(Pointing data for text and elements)
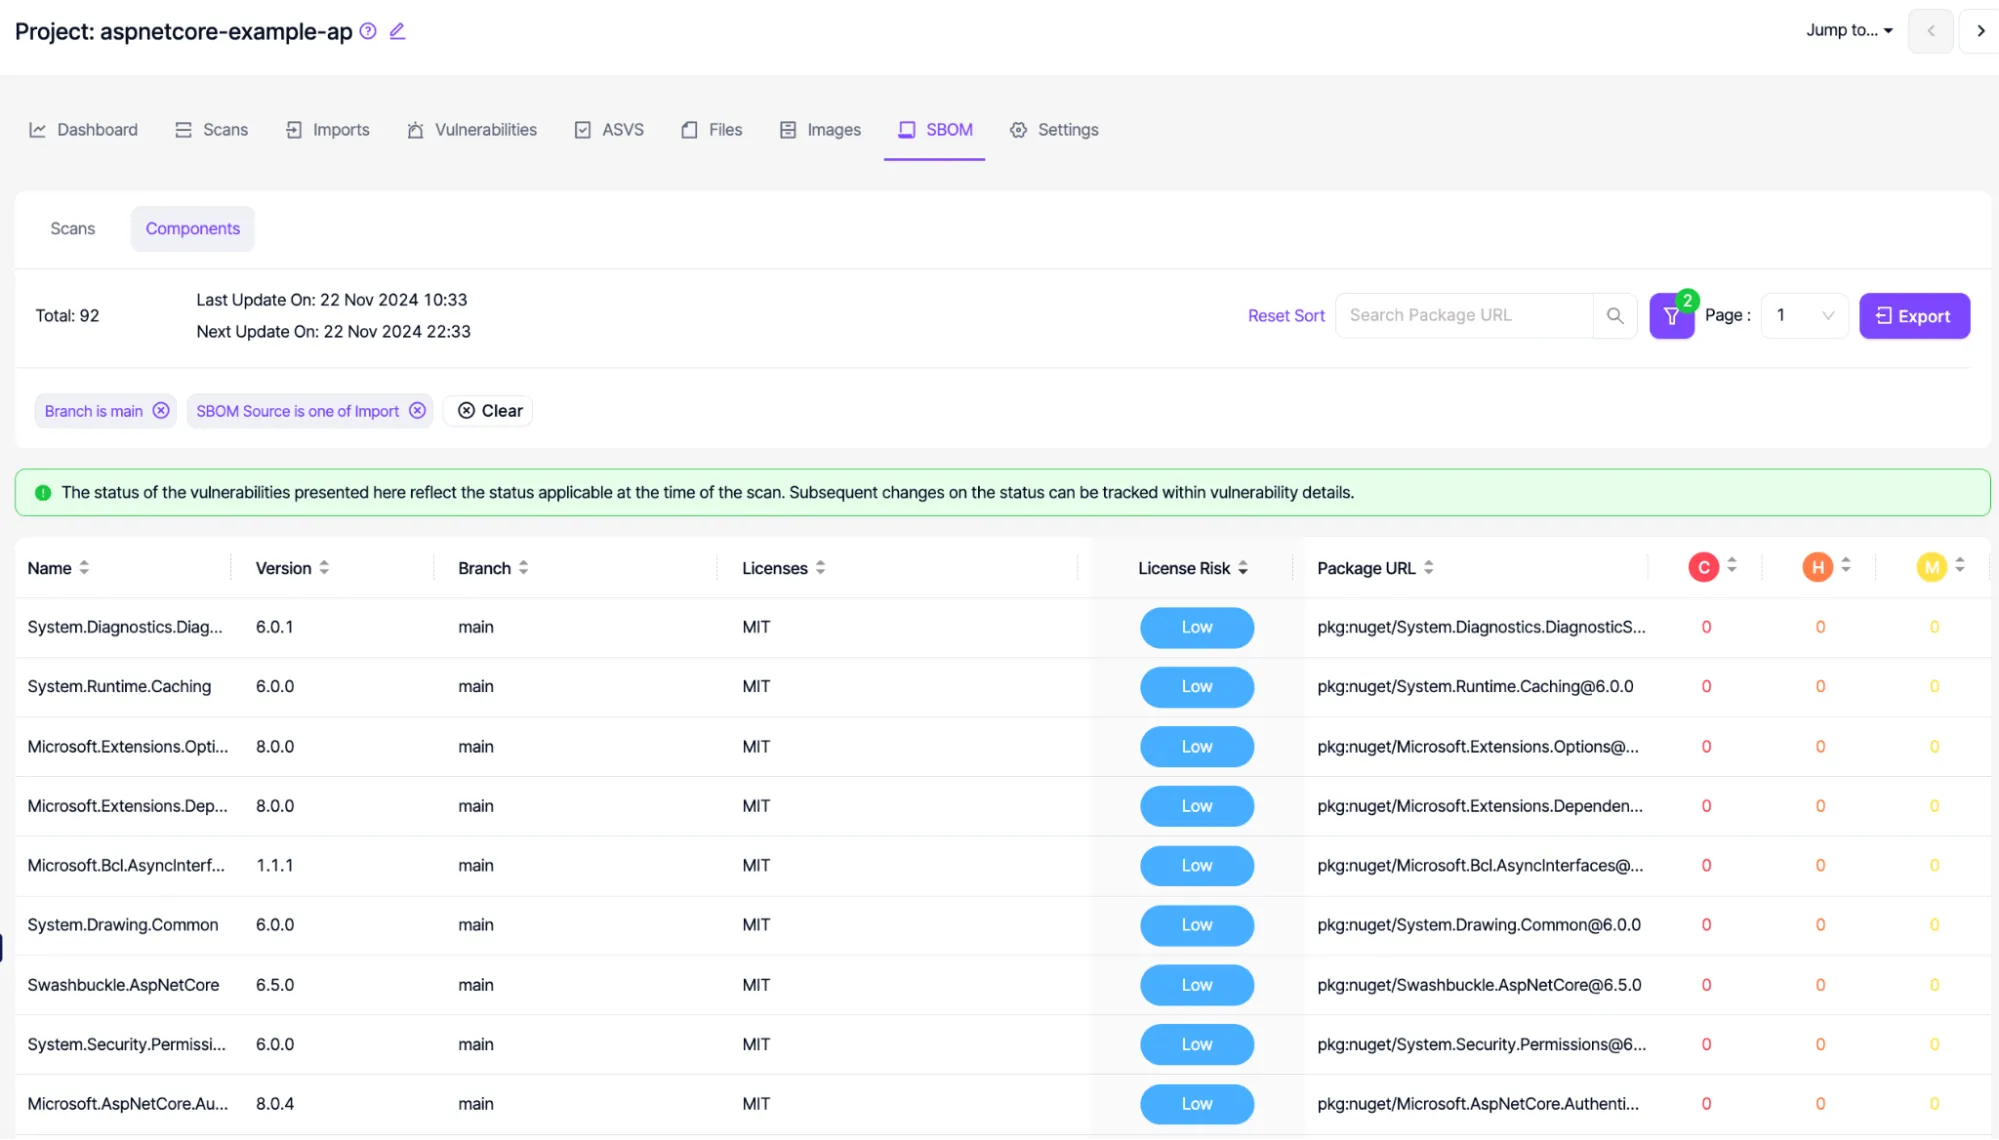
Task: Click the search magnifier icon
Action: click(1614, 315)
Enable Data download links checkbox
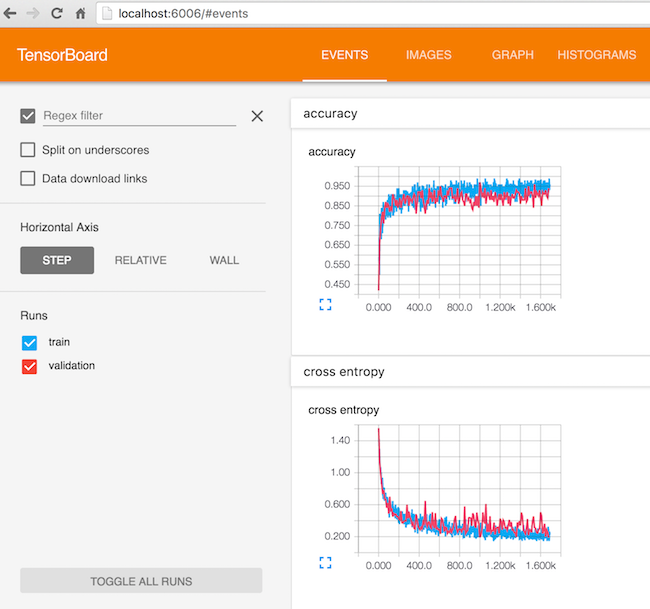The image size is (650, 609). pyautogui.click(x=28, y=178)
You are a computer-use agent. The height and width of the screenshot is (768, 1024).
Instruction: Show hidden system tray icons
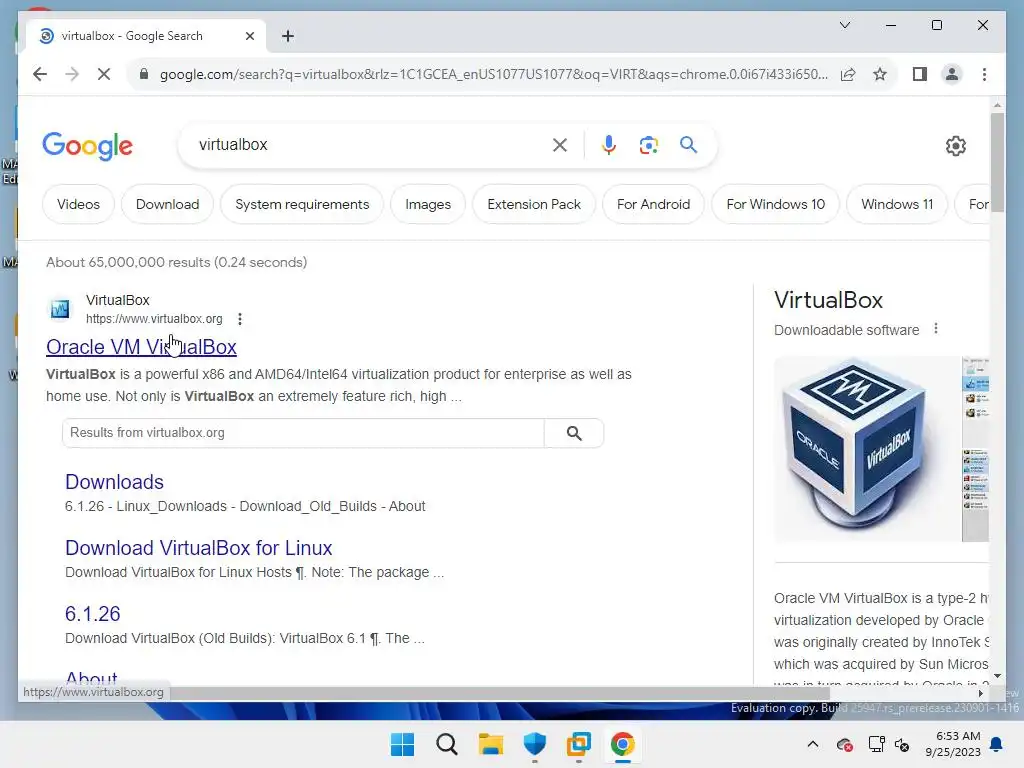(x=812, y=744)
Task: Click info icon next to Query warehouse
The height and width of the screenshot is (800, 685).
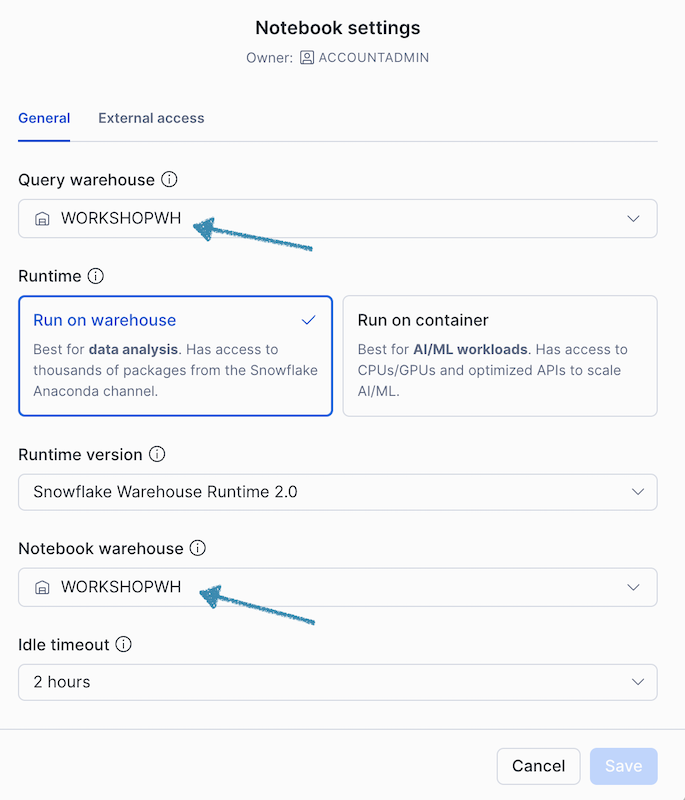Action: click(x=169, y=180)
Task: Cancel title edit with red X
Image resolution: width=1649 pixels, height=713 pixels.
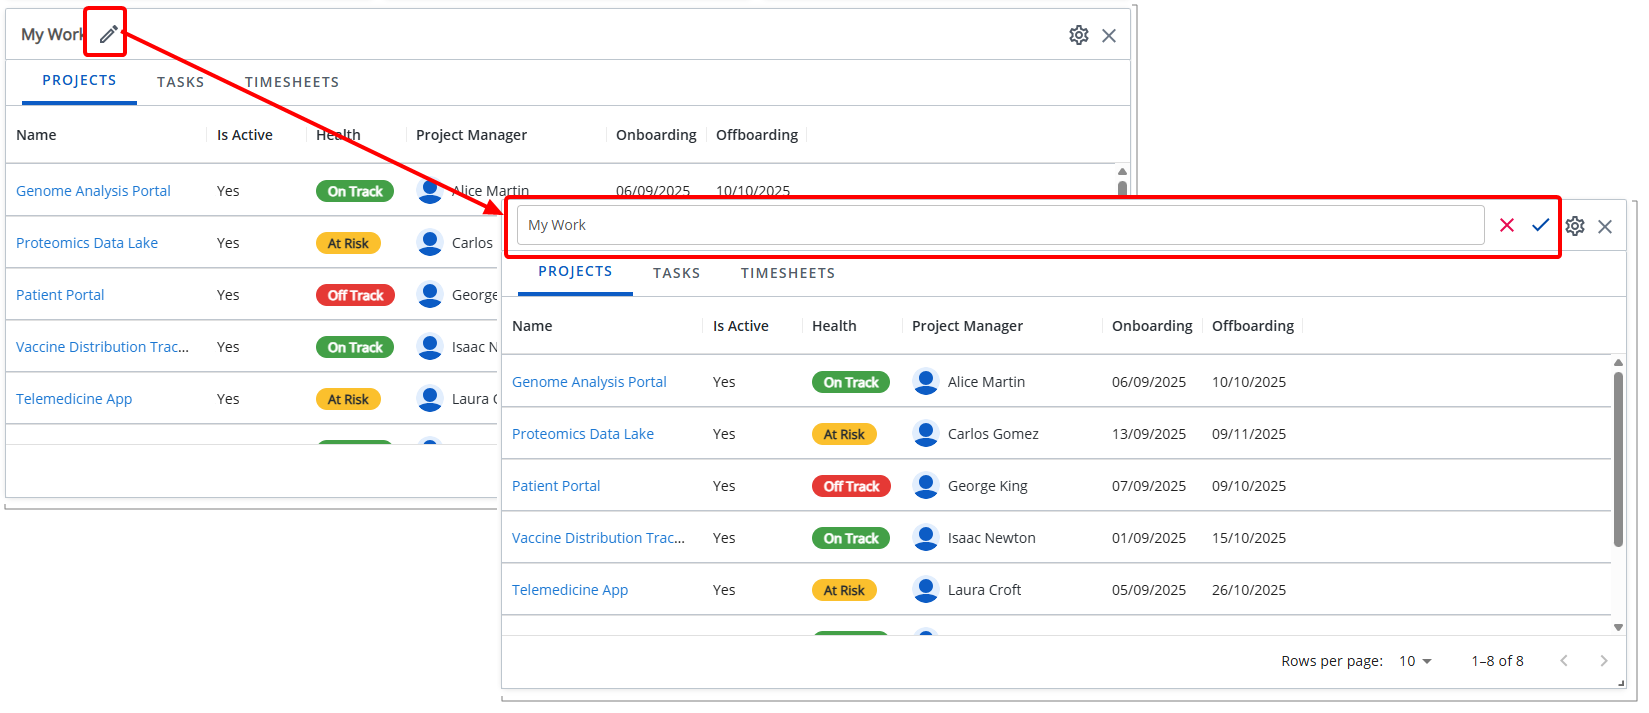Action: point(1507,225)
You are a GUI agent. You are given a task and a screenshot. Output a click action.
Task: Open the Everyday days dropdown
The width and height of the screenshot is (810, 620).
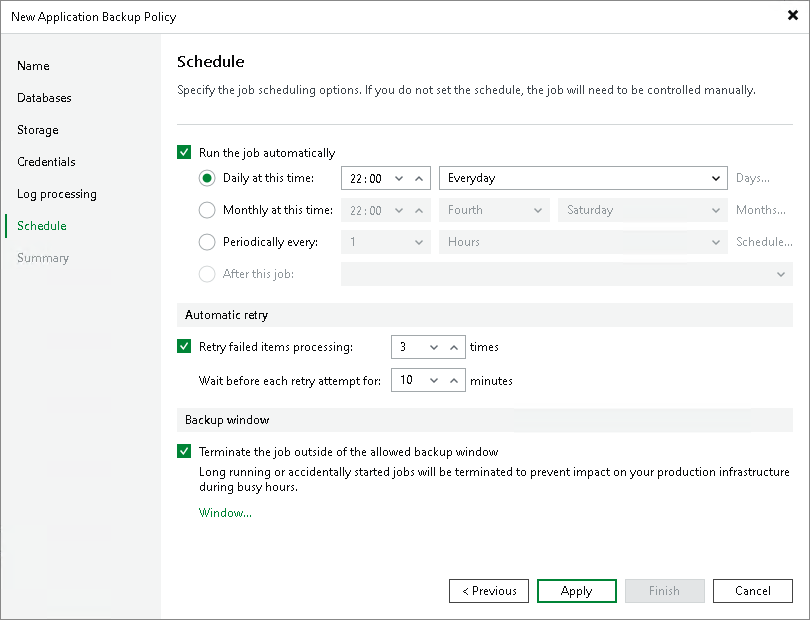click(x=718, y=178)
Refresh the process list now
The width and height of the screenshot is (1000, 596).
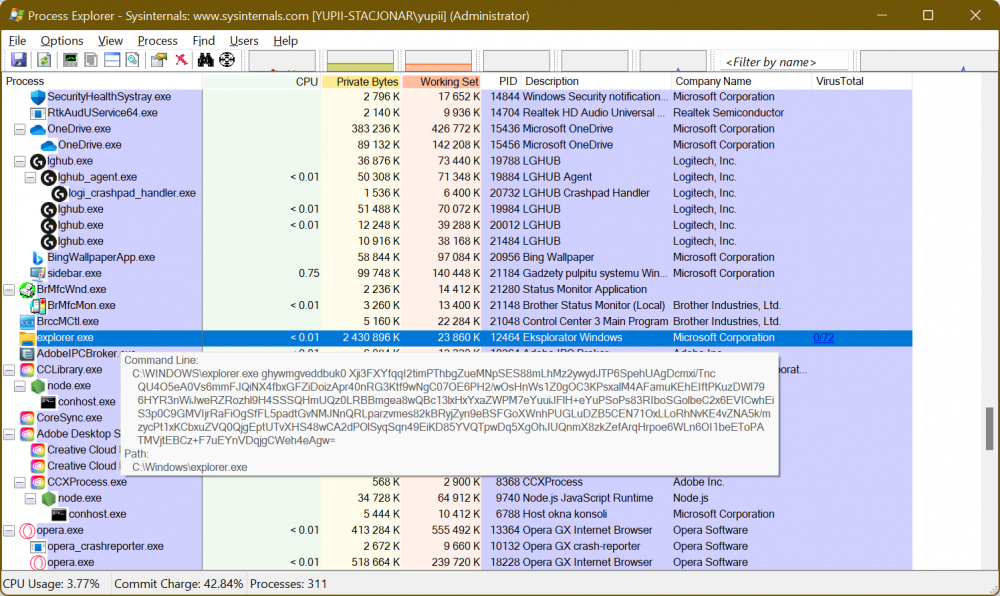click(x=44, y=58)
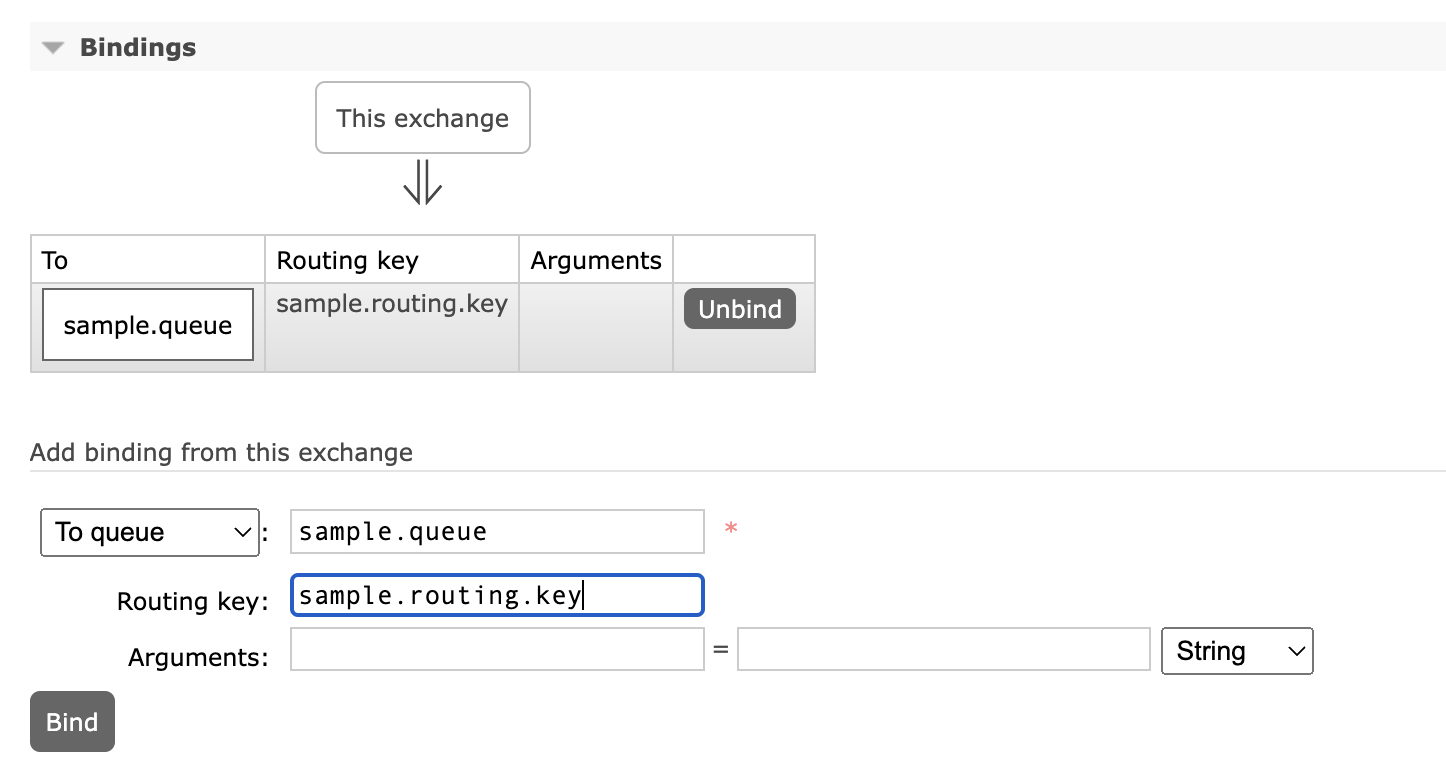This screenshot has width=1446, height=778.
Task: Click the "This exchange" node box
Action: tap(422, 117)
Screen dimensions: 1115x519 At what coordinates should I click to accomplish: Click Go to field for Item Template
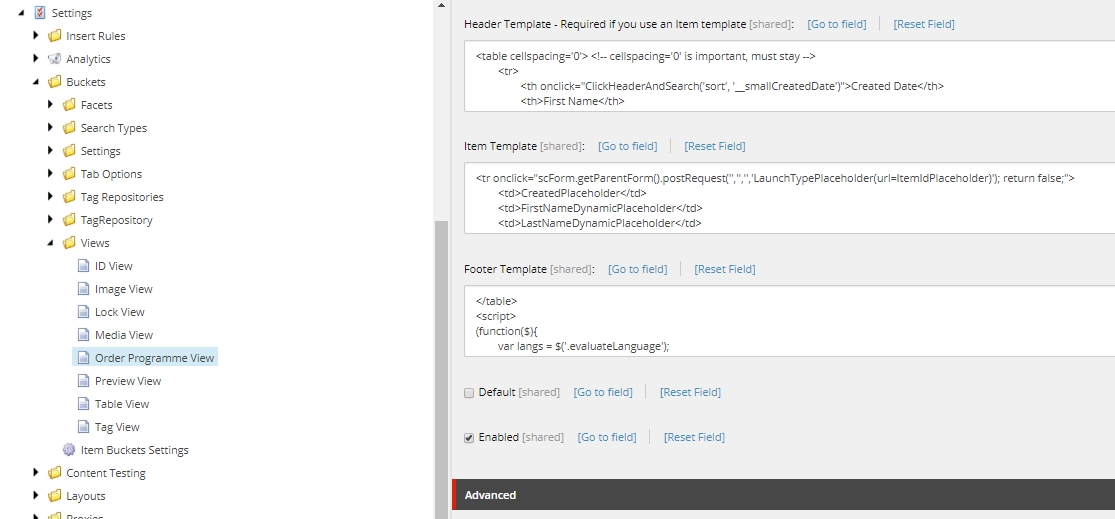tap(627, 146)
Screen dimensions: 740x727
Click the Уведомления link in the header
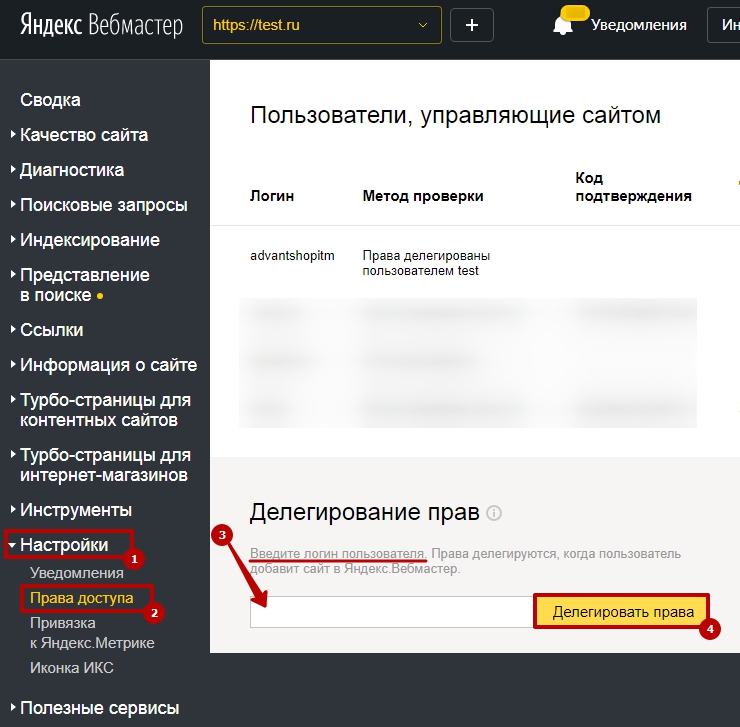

- **Stated exercise**:
Reproduce the data verbatim, starting at the line that contains "Refresh the process list now" and ending at the end of the data. Omit the pictures from your answer.

- **Right answer**:
Refresh the process list now
The width and height of the screenshot is (1000, 596).
click(x=44, y=58)
This screenshot has width=1446, height=778.
Task: Click the "This exchange" node box
Action: tap(422, 117)
Screen dimensions: 1115x519 At what coordinates should I click to accomplish: Click Go to field for Item Template
tap(627, 146)
Screen dimensions: 740x727
Click the Уведомления link in the header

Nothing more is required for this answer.